乳ガンと診断されたアジア系女性の半数はPTSDに

(2013年3月) "Journal of the National Cancer Institute" に掲載されたコロンビア大学などの研究で、乳ガンと診断された女性の23%が PTSD(心的外傷後ストレス障害)になるという結果になりました。

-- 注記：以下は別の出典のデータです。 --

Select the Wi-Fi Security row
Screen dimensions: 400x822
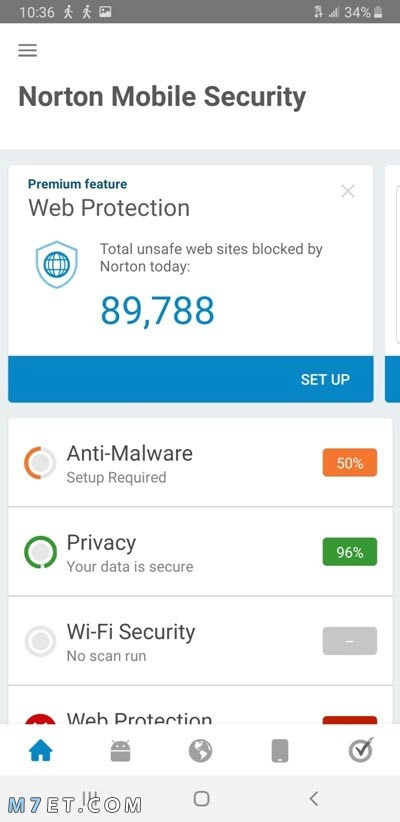click(x=200, y=641)
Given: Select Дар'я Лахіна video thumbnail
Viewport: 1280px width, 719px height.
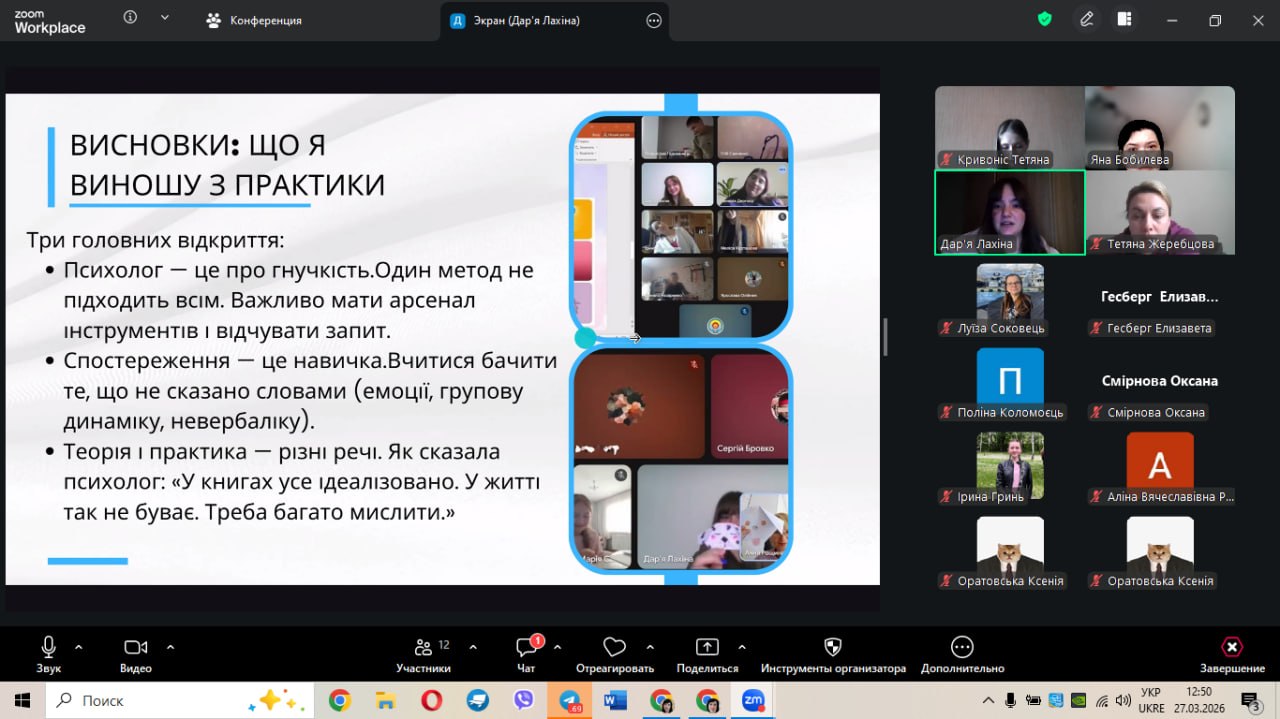Looking at the screenshot, I should click(1009, 212).
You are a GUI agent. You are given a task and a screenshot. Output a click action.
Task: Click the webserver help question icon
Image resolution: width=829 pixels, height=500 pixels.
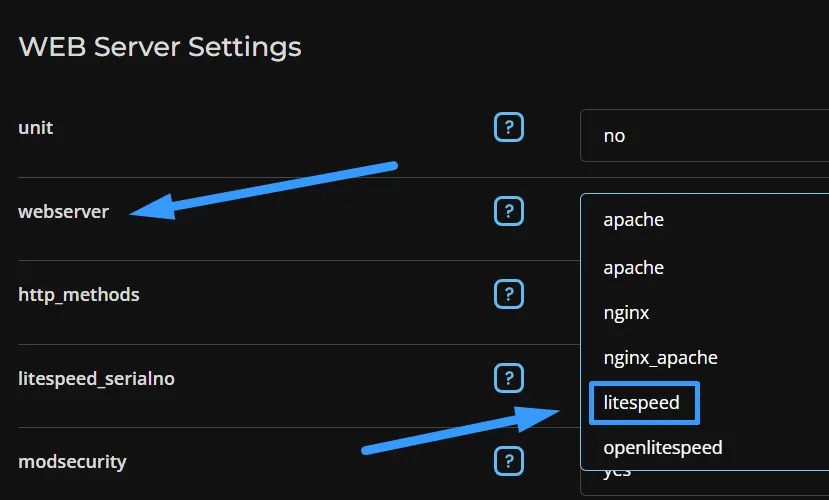[509, 211]
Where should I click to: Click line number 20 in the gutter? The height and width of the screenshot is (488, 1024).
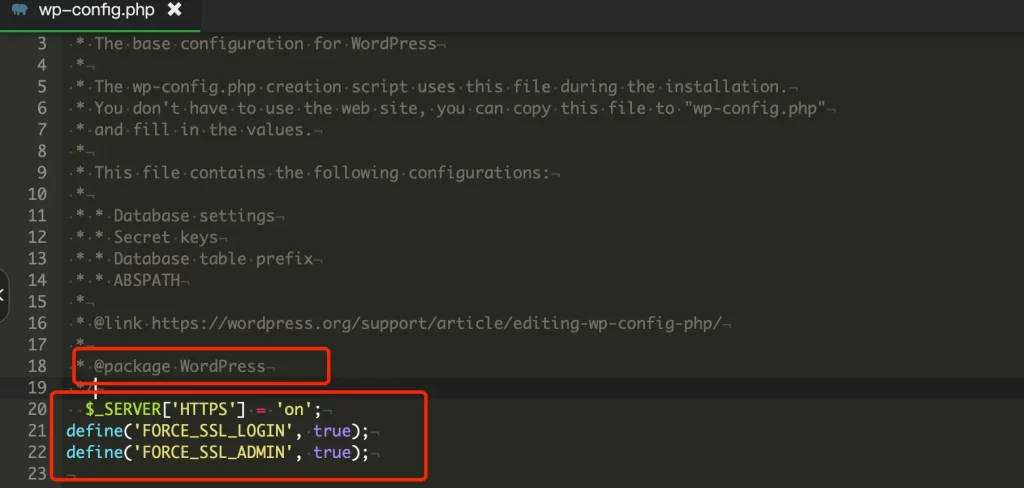pyautogui.click(x=38, y=410)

乳ガンをきっかけとしてPTSDになる人は、50歳未満の女性とアフリカ系およびアジア系の女性で特に多く見られました。

研究の方法

乳ガンと診断された女性 1,139人に対して、電話による面談を三回(乳ガンの診断から2~3ヶ月以内、四ヵ月後、および半年後)実施しました。 これらの女性たちの年齢は20歳以上で、乳ガンの進行度はステージI~IIIでした。

結果
1,139人のうち1/4近く(アジア系とアフリカ系では50%を超える)が、乳ガンと診断されてから三ヶ月以内の時点で PTSD の基準を満たしていましたが、さらに三ヵ月が経つと、PTSD の人は減っていました。 主な結果は次の通りです:
  • 診断から2~3ヶ月後の時点でPTSDだったのは23%
  • 診断から4ヶ月後の時点でPTSDだったのは16.5%
  • 診断から半年後の時点でPTSDだったのは12.6%
  • 二回の面談の両方でPTSDだったのは12.1%
  • 診断から2~3ヶ月後の時点でPTSDでなかったのに、4ヵ月後の時点でPTSDだったのは6.6%

過去にオハイオ州立大学が行った研究では、不安障害や気分障害の病歴のある女性が乳ガンと診断された後にPTSDになりやすいという結果になっています。

乳ガン以外のガンによってもPTSDなることがあると考えられており、前立腺ガンとリンパ腫の患者では実際にPTSDが確認されています。 スイスの研究によると、乳児や幼児でさえもガンと診断された後やガンの治療をいよいよ受けるとなったときにPTSDになります。